* [Texte choisi]
****************

Faire du dessin en art contemporain est un travail ardu. Lois complexes, rituels sacrés, liens permanents. Pour trouver sa place et son identité légitime, le dessin est obligé d’engager une lutte, au moins un discours direct, avec les enjeux de la réalité, terrain sur lequel se jouent les principaux défis de ce moyen artistique aujourd’hui. Lorraine Alexandre s’engage et prend part à ce discours avec des argumentations graphiques à la fois violentes et raffinées : ces dessins taillent un terrain en prospection qui n’a pas encore trouvé une définition.

 

La photographie rend permanent et donc universel le geste performatif, dont les conséquences décrites par Lorraine Alexandre nous ramènent immédiatement aux œuvres de Joan Fontcuberta et  Michel Journiac. Mais, ce geste est provoqué par le dessin à la main sur des peaux humaines. C’est bien là qu’on trouve l’origine sémantique du travail artistique de Lorraine Alexandre, pour sa charge de signifiés attribués aux signes par des automatismes culturels, ainsi que la base sémiotique de son langage visuel, où ces mêmes signes graphiques deviennent indices et symptômes des objets signifiés. À travers le dessin à l’encre de Chine, l’image évolue et devient langage et voix narrative, les corps en sont le support, ainsi que la matérialisation du langage, le poids du vivant.

 

C’est là que l’on commence à entrer en contact direct, physique, avec le dessin contemporain, et sa puissance transformatrice. Cette puissance est capable de conditionner l’interprétation des sujets qui apparaissent dans les images photographiques finales en argentique : l’observateur s’interroge sur les sujets de la performance sans pourtant parvenir à une solution unitaire. Transparences, mélanges, identités occasionnelles. Le dessin de Lorraine Alexandre est démiurge, il ne se targue pas d’être un instrument médiateur, au contraire, il s’impose en tant qu’acte légitime, profond dans sa volonté de déclarer sa propre identité. Il ne se cache pas, il ne cherche pas à être autre chose, il ne se définit pas en relation aux autres moyens expressifs employés par l’auteure, la performance, la photographie, le rapport étant nettement dominant à la faveur du dessin même, léger et dense, discret mais décisif. L’équilibre est pourtant parfait, l’artiste maîtrise l’exploration intellectuelle de ses sujets à travers la maîtrise des moyens techniques et des déclarations poétiques.

****************

* [Données extraites]

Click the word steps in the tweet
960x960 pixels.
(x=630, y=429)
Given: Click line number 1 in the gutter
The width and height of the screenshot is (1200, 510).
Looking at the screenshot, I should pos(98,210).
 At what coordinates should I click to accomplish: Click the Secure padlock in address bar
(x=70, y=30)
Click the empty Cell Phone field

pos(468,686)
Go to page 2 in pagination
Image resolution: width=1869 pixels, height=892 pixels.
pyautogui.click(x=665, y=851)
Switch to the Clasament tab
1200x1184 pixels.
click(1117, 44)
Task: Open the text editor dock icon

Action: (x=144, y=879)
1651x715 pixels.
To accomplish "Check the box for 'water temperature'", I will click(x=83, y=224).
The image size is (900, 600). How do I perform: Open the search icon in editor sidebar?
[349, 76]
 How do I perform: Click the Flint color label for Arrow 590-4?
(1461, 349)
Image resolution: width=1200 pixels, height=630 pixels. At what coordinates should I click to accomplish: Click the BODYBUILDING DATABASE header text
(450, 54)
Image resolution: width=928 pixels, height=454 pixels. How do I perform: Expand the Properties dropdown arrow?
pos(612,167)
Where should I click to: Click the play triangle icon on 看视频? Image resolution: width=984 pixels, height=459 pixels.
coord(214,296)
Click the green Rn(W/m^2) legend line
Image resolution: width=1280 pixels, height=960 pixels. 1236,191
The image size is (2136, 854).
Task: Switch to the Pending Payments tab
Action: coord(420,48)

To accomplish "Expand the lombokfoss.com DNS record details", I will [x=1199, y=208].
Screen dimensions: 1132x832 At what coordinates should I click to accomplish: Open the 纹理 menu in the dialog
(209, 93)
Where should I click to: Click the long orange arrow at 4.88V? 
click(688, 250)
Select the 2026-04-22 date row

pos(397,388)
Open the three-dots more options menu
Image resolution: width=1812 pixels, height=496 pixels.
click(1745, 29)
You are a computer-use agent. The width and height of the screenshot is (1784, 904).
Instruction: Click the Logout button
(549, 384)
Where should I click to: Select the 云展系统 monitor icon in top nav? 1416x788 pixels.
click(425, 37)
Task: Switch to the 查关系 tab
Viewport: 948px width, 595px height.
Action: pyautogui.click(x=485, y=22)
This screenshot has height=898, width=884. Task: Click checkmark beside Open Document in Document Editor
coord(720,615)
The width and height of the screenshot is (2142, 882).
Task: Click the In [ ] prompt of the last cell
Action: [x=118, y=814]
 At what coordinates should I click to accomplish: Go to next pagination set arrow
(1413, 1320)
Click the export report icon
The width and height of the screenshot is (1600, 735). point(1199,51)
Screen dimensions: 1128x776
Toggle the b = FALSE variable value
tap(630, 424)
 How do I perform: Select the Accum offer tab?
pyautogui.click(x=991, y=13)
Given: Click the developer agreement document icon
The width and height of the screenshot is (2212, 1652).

****************

* [Tâches demandées]
1. Répondez à ces questions sur le texte choisi :
(a) Avec quelles argumentations Lorraine Alexandre prend-elle part au discours sur les enjeux de la réalité ?
(b) Aux œuvres de quels artistes le geste performatif ramène-t-il ?
(c) Selon quel procédé les images photographiques finales sont-elles réalisées ?
2. Modifiez le texte choisi : reprenez tout ce qui va de « La photographie rend » jusqu'à « poids du vivant. », en remplaçant « encre de Chine » par « encre sépia ».

* [Réponses finales]
1.
(a) Avec des argumentations graphiques à la fois violentes et raffinées.
(b) Aux œuvres de Joan Fontcuberta et de Michel Journiac.
(c) En argentique.

2.
La photographie rend permanent et donc universel le geste performatif, dont les conséquences décrites par Lorraine Alexandre nous ramènent immédiatement aux œuvres de Joan Fontcuberta et  Michel Journiac. Mais, ce geste est provoqué par le dessin à la main sur des peaux humaines. C’est bien là qu’on trouve l’origine sémantique du travail artistique de Lorraine Alexandre, pour sa charge de signifiés attribués aux signes par des automatismes culturels, ainsi que la base sémiotique de son langage visuel, où ces mêmes signes graphiques deviennent indices et symptômes des objets signifiés. À travers le dessin à l’encre sépia, l’image évolue et devient langage et voix narrative, les corps en sont le support, ainsi que la matérialisation du langage, le poids du vivant.